GP: Polished bronze, stone, and marble are the materials I love most and use constantly to create my sculptures. They fully respond to my needs. Polished bronze best complies with the “vitality” of the continuous fluxes of my “Superfici in Tensione” (“Surfaces under Tension”). While the polished bronze “Superfici in Tensione” have a bright appearance, those in polished black Belgian marble have a mercurial atmosphere.
Bronze and stone with an unpolished surface are good to fix and scan the geometric structure of the form. I deeply love stone and marble. The kingdom of stone is extremely extensive, varied, and rich. I feel and love its beauty. Works such as Il luogo dei quattro punti cardinal (Locus of the Four Cardinal Points), which I created at Taino Park, could only have been done in stone.
My first “Superfici in Tensione” are dated 1958. I pursued and tried to focus on the “nature” of emptiness. Emptiness includes a continuous flux of contrasting energies. With “Superfici in Tensione” I gave form to the not-visible forms of emptiness that complete and compete with the visible solid forms of the sculpture, being part of it in an endless tension and contrast. The contrasting movements that agitate the “Superfici in Tensione” are provoked by the presence in the same space of emptiness and fullness. I make visible the pre-existing tension and energies in what we call “empty space,” which is the space of sculpture. “Superfici in Tensione” do not represent contrasting tension but are the contrasting tension. In them, action exists and was caught in the sculpture.
LT: How important are size and scale in sculpture? How does context affect your handling of these elements, especially in the urban spaces in which many of your public works are located?
GP: There are sculptures measuring a few inches that are “monumental,” and there are sculptures that will never be “monumental,” notwithstanding how big they are. Between the size of the sculpture and its surrounding space, connections of interdependency and of confrontation exist, which are very difficult to handle. There are no rules to follow in order to find and to keep the “right balance,” because “connections” change continuously, and each time I have to face and solve new problems and unknown factors. These problems become even more difficult when the sculpture is in an urban setting and has to confront architecture.
Today, too often urban sculptures are not integrated into the urban context. They lack understanding of the relationship, of the integration, that links sculpture to architecture, “the sister art.” Each time I created an urban sculpture, its relationship with the surrounding territory was primary, essential.
LT: You are an extraordinary draftsman; is drawing an important part of your daily activity?
GP: For me, drawing represents the germinal moment of my creative process. The act of drawing is synonymous with freedom. At the beginning, what I am drawing is still immaterial—no size or static problems to solve: it is the projection of an abstract, mental idea. Once the idea is fixed, the next step is the choice of the material with which I will realize the idea. At that point, drawing becomes subordinate to the necessity of the project in progress. Sometimes I will continue drawing on the marble piece to indicate where the marble has to be cut. Carving is a way to keep drawing inside the marble. To sculpt and to carve is to draw inside matter. My way of drawing is very different from that of the painter; it is nearer to that of the architect.

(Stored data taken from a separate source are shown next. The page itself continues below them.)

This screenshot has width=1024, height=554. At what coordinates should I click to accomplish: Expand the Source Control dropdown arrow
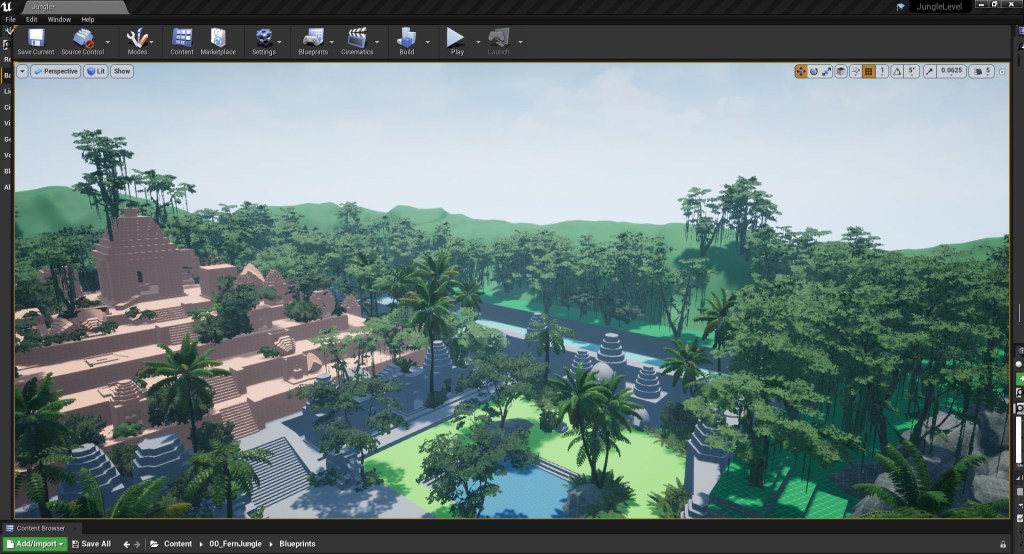[x=108, y=42]
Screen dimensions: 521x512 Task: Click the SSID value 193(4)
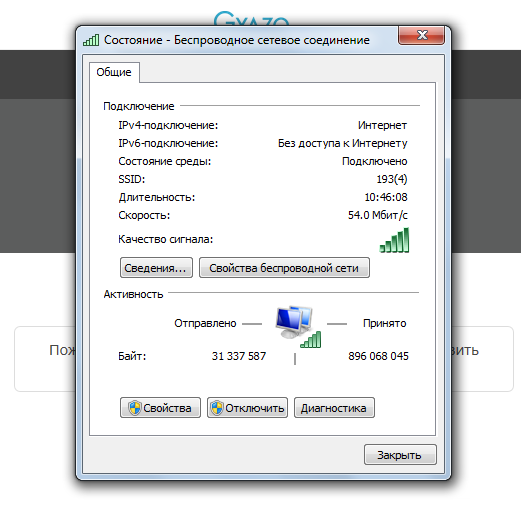[x=392, y=179]
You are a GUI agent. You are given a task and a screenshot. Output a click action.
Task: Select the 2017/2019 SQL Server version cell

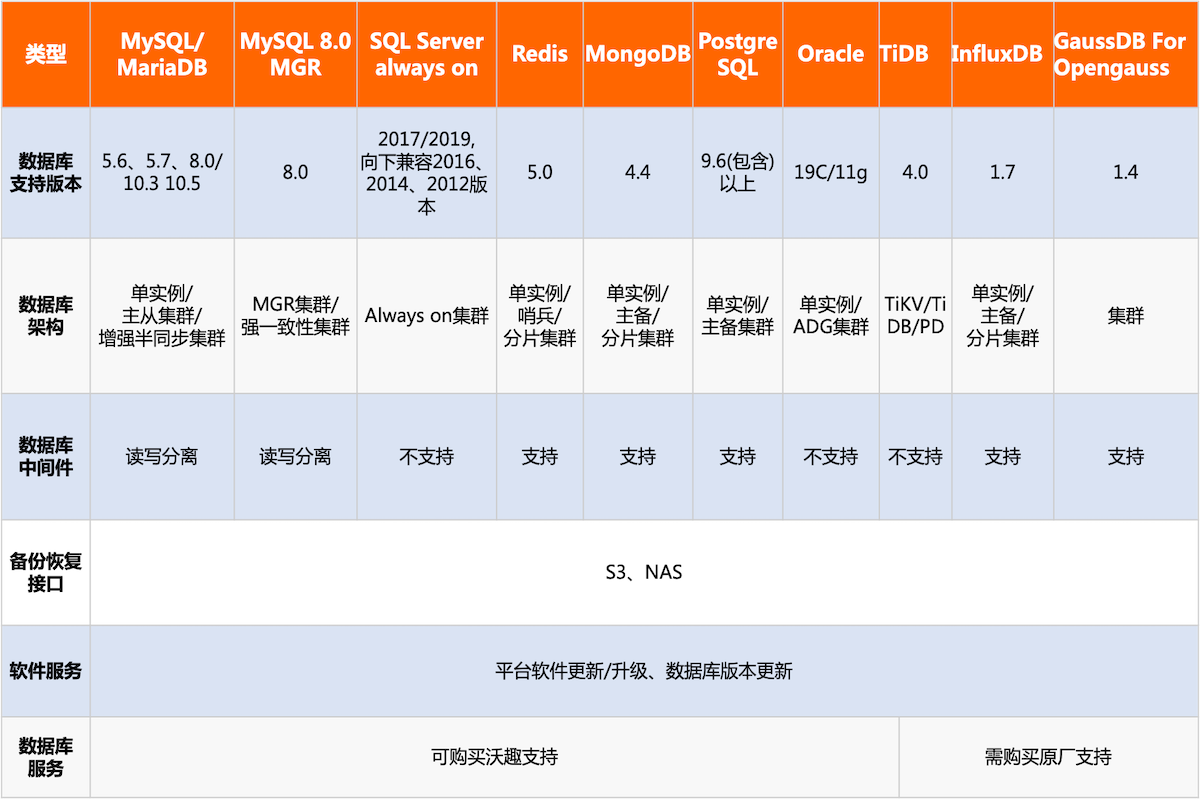tap(426, 172)
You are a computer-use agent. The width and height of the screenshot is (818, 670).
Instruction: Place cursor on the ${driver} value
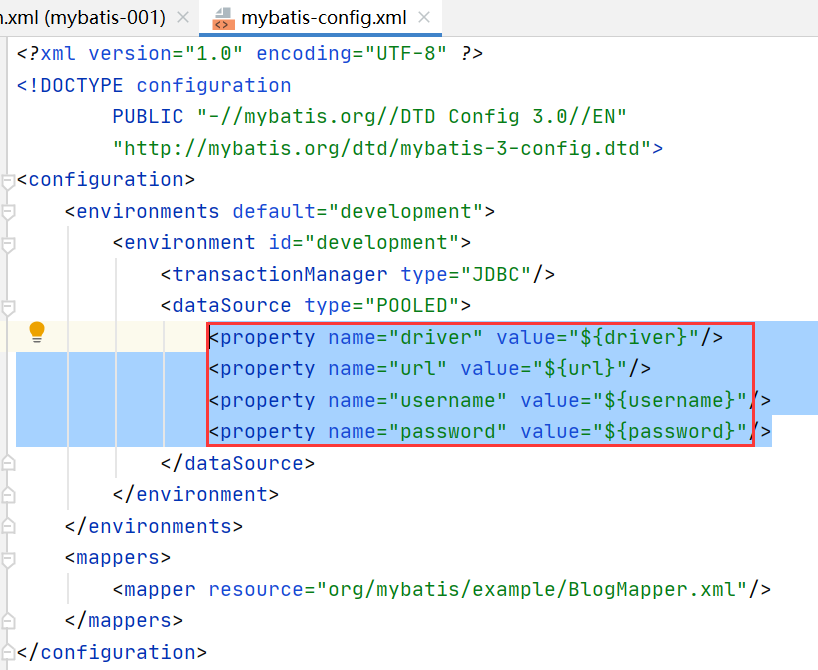click(639, 337)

LT: Do you consider yourself a sculptor who builds or a sculptor who models his works?
GP: I modeled occasionally in the past, with clay and wax. To build in space and “with” space is what I do and what I want to do. I need to model in spaces and with space. I am aware of space and the living emptiness of space. Space is infinite, imperishable. Emptiness is the space of sculpture. Space/emptiness surrounds everything, and we cannot do without it. As a sculptor, I have a strong consciousness of it. Perhaps the awareness of space leads to a strong communion with the universe. To be in communion with the universe and the idea of death is the reason why I sculpt.
Laura Tansini is a writer based in Rome and a frequent contributor to Sculpture.